GREAT TV lies and delusions of the week.
Love Island Games: “I’m Maya Jama and this is what you’ve been waiting for.”
Pointless Celebrities, Alexander Armstrong: “David (Potts) and Georgia (Steel), you’re going to have to come back and play again, please. We’d love that.”
And Celebrity Bake Off, Adam Hills: “I’m really glad I’m a comedian.”
Though you’ve got to admire his optimism.

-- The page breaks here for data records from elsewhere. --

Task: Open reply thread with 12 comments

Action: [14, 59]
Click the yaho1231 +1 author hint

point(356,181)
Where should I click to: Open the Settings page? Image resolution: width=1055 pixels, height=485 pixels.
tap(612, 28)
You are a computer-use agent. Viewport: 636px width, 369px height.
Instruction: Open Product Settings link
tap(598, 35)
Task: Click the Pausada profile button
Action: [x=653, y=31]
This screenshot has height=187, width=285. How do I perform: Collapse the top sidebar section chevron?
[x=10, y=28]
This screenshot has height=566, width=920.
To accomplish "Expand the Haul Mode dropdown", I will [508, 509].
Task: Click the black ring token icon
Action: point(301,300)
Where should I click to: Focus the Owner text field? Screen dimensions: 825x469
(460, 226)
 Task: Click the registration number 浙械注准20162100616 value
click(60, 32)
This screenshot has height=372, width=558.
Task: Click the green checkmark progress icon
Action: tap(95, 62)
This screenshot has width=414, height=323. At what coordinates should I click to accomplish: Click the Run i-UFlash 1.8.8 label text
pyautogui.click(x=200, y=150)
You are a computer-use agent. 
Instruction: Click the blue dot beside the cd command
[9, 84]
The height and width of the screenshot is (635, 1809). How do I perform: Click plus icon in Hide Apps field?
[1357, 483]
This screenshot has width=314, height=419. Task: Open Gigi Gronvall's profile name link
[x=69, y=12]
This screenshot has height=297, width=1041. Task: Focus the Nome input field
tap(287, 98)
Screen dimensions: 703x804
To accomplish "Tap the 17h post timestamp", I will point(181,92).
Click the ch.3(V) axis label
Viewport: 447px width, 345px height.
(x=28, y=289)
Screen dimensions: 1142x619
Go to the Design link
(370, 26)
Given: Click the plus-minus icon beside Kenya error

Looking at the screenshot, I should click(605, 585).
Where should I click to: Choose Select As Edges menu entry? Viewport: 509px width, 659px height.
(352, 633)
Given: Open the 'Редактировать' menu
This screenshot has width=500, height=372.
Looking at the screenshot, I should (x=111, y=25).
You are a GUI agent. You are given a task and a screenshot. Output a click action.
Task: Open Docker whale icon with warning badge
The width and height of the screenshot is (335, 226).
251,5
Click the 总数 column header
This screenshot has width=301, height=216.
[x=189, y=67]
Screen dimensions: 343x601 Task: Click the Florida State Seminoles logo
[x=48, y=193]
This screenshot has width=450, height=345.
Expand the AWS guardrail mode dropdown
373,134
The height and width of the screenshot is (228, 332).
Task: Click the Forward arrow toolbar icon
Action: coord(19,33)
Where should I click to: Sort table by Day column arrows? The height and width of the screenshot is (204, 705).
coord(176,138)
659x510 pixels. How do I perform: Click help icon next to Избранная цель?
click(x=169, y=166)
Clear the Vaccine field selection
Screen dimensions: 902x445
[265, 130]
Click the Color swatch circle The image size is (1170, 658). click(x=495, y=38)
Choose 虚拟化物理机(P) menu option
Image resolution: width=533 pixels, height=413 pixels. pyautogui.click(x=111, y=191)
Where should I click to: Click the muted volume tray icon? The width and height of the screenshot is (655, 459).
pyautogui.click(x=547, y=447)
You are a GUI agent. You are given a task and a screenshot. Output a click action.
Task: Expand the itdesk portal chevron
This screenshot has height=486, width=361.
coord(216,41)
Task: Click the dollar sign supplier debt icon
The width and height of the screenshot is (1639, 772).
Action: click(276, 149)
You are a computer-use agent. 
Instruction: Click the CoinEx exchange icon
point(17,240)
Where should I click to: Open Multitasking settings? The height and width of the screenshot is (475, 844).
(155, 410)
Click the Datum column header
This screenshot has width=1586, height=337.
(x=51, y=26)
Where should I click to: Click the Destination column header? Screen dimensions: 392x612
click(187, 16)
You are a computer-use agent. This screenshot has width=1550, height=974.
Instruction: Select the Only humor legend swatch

LOVE Island Games, Callum Hole: “I am very spontaneous. What’s the word? Not monogamy. It’s the thing where you do the same thing every week. What’s the word? Monopoly? Motobulously?”
Moronically.
Lookalike of the week
THIS week’s winner is Hannah Waddingham and Van from Human Resources.
Sent in by Bailey James.
TV Gold
CHANNEL 4’s Night Coppers.
A new BBC sitcom called Mammoth, on Beeb Two, which actually managed to make me smile not once but twice.
And the slow-burning brilliance of Blue Lights, which I still think made a big mistake killing off its best character, Gerry Cliff, at the end of the first series and has to pay jarring lip service to wokery during episode five of the second.
But it remains superbly written and acted and as darkly funny as the great city of Belfast itself (Monday, 9pm, BBC1).
Great sporting insights
JAMIE REDKNAPP: “At The Masters, someone will miss a six-foot putt that nine times out of ten they’d score.”
Clinton Morrison: “Anything can happen but I don’t think it will.”
And Lee Hendrie: “It’s all about who comes out on top of that left-hand side on the right-hand side.”
(Compiled by Graham Wray)
It’s all about greed
EVER since the weekend, ITV’s been crowing about the 5.3million viewers who watched the last-ever episode of Ant & Dec’s Saturday Night Takeaway.
Why? At the turn of the decade it boasted 11million, then two things happened.
At roughly the same point BBC1 was getting its act together, with Michael McIntyre’s Big Show, The Wheel and Gladiators, Takeaway fell headfirst into the product placement trap and started monetising almost every single part of the format.
The hosts could still charm their way through a lot of it and there were always moments of brilliance, like Ding Dong, That’s My Doorbell.
But as a direct result of the network’s greed, the show became lazy, bloated, celeb-driven and very occasionally unpleasant, as you possibly noticed with Saturday Get Out Of Me Ear: The Revenge, which was a hidden-camera torment without taste, humour or end.
Irony always survives, though, and the boys brought the curtains down with their own audience-dedicated version of McFly’s It’s All About You, featuring lyrics so cheesy and at odds with ITV’s true priority they can’t really complain if someone finishes it off for them.
“We’re so sad to say goodbye. Twenty years have flown by.”
Terms and conditions still apply. It’s sod all about you.
- THE column returns on May 3. But far more importantly, so does TV’s best show, Clarkson’s Farm, on Amazon Prime.